A rite of passage. That phrase always brought him back to his university days studying anthropology. Whether the topic had been tribes in Africa, practice ritualized scarring at manhood to the more modern forms of drivers license acquisition, the phrase had never left his head. Nor had the memory of first studying the topic here in Nanaimo. Departure Bay, in fact, had figured quite prominently in the archaeology of the region.
He looked across the horseshoe shaped beach in front of him. Sand, rock, tumbles of seaweed and craggy driftwood stretched from end to end, seeming to be the only connection between the ferry terminal to the Northern extreme and the marine research station to the south. What a incongruity, he realized. The boom of the massive ferry’s engine carrying commuters and travelers to and from the island only serve to increase noise pollution for the biodiversity of the Salish Sea. Yet, if you were going to study its effects, you couldn’t be better situated…
He mulled this Gordian Knot of a conundrum over in his head as time fell away. He returned the days spent in Archaeology 213, trying to imagine how Departure Bay had looked, felt, smelled and sounded in the days it was referred to as Stlilnup, a winter village for the Coast Salish who had called the region home for time immemorial. Nanaimo had received its name from an interpretation of Snuneymuxw, a language family consisting of Northern Straits, Clallam, Nooksack, Squamish and Hul’q’umin’um’. Did he know this off the top of his head? He did not. He deferred to museum showcases and the odd book leafed through on a day spent mindlessly shopping to inform him more fully. But he always saw this land as having power, meaning and importance far beyond what a coffee shop and playground could instill.
His Mittyesque fantasies of experiencing this world had always made him stop and appreciate any day that saw him come back to this beach. And he had. Many a time.
The ferry terminal at Departure Bay had been his first point of entry to Vancouver Island all those years ago. It had served him as the first leg of many international trips, weekend trips and lazy Sunday strolls. It had been the source of inspiration for a love of the ocean, a passion for coastal sea life and impetus for exploring the local gulf islands, themselves home to shell middens, refuse pits and, more recently, limestone quarries who’s products had served the legislature buildings of san Francisco, Victoria, Nanaimo and, in 1872, the sea floor along with the wreck of the Zephyr.

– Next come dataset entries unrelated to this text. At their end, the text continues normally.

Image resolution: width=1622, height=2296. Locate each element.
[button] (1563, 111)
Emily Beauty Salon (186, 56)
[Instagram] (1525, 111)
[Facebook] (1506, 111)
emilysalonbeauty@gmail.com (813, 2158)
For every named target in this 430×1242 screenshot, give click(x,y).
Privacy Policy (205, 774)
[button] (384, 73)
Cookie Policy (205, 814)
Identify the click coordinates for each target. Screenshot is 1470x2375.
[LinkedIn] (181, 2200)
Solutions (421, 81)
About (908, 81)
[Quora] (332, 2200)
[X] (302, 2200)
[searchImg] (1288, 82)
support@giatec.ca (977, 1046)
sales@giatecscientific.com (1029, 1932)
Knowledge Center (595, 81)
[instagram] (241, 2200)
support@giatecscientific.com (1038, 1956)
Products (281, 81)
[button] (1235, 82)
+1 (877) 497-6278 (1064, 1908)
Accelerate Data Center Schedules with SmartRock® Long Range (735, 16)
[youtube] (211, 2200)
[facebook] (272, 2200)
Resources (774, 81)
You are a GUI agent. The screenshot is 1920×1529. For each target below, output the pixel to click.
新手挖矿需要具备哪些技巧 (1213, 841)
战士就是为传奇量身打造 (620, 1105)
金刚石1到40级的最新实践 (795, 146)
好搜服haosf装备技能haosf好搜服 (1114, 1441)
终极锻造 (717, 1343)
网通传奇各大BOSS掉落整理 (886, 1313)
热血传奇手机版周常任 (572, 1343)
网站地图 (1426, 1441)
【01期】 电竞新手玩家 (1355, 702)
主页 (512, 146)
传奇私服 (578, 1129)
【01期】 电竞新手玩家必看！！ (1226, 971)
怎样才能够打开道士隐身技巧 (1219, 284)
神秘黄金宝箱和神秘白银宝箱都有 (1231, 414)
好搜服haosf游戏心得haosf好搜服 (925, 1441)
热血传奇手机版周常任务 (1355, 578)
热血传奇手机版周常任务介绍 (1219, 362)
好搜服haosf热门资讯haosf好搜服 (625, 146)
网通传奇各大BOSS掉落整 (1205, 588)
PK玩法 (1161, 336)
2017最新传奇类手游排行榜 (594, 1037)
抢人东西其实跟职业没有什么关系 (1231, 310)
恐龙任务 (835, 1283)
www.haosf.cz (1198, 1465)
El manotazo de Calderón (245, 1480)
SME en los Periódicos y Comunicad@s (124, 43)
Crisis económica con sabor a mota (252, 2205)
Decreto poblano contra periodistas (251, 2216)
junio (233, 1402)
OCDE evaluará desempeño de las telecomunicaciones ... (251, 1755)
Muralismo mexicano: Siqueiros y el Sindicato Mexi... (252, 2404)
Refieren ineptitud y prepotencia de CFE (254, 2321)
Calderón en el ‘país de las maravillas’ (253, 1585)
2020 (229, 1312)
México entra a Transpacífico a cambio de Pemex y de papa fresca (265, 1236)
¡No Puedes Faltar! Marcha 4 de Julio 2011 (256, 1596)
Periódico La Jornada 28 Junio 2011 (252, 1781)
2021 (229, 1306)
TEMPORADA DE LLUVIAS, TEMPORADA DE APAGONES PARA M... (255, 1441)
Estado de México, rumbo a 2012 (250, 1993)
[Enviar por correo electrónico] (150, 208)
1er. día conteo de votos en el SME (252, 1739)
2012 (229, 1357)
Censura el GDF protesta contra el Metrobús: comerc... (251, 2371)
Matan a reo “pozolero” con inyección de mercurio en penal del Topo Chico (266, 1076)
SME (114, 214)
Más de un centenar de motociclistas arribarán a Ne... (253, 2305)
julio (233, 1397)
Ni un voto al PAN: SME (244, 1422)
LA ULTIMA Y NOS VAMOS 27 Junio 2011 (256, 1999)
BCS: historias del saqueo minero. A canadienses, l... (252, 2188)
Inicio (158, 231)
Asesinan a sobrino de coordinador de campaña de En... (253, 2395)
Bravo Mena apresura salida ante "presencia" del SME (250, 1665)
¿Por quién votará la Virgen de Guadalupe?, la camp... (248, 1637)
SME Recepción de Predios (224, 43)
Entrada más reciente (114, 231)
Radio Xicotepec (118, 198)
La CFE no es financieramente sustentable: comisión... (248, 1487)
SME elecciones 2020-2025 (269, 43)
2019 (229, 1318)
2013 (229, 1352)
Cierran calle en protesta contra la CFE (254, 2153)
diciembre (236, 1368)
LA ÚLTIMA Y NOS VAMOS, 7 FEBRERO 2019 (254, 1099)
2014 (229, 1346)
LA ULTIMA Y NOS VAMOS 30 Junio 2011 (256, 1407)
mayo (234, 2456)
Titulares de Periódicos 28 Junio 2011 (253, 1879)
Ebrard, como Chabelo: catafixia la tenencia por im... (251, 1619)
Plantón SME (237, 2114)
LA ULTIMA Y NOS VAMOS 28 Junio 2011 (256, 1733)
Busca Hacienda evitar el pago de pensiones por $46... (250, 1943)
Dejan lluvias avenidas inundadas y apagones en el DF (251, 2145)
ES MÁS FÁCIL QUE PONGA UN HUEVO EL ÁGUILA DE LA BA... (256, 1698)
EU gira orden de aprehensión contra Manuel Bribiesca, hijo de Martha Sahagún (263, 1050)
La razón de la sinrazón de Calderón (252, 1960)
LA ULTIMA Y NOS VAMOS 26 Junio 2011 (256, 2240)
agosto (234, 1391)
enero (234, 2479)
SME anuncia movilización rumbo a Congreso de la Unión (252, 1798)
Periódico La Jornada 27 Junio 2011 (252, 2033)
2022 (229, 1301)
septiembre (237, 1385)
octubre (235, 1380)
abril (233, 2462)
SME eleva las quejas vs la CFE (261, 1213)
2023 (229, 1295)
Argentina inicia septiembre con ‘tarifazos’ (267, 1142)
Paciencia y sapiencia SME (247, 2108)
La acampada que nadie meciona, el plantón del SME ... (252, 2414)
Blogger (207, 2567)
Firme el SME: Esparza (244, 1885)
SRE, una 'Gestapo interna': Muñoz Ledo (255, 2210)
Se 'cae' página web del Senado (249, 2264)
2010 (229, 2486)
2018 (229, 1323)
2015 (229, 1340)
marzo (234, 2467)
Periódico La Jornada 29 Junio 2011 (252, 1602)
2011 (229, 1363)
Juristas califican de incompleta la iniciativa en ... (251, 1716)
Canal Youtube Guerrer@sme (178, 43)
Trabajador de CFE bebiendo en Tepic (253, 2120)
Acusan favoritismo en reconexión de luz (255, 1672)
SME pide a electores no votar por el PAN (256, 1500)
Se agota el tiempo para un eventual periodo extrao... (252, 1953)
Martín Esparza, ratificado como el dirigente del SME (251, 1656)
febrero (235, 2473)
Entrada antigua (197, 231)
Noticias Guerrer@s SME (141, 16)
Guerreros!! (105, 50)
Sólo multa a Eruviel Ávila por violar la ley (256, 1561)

These were his thoughts. They were and are the thoughts of many others who come to this particular bay.
But it was something more that always struck him when he would visit.
That depth of field. When the conditions were right, the low-lying snow-white clouds would hug the mountains of the north shore across the Salish sea. The bright blue sky would grow dim as evening neared on a summers afternoon. The water would be calm and the vistas soaring. He would think of the world. The world would beckon him.
From here he had left for Australia. For Vietnam. For Belgium. For the Mediterranean and Indian Oceans. All from this bay. The bay had been the ships whistle, signaling the beginning of a voyage across the sea as it had when the winter ended and the salmon ran so many years previously for so many more.
He knew he was only one of many, many people who had seen the world from these shores. For many, the world had been these shores. What a place to call home. The means of conveyance, extent of wander and intent had all changed, but somehow he felt, or more realistically hoped, that the same feelings would have been shared by them too.
Blinking, he realized he had been sitting for longer than intend. Coming to his feet, he noticed the young families playing near the water. Two young toddlers waddled around in their gum boots and dinosaur hats looking hesitantly back to their mothers and they inched towards the water. He smiled as he knew this adorable site wasn’t an new occurrence on the shores of Stlilnup.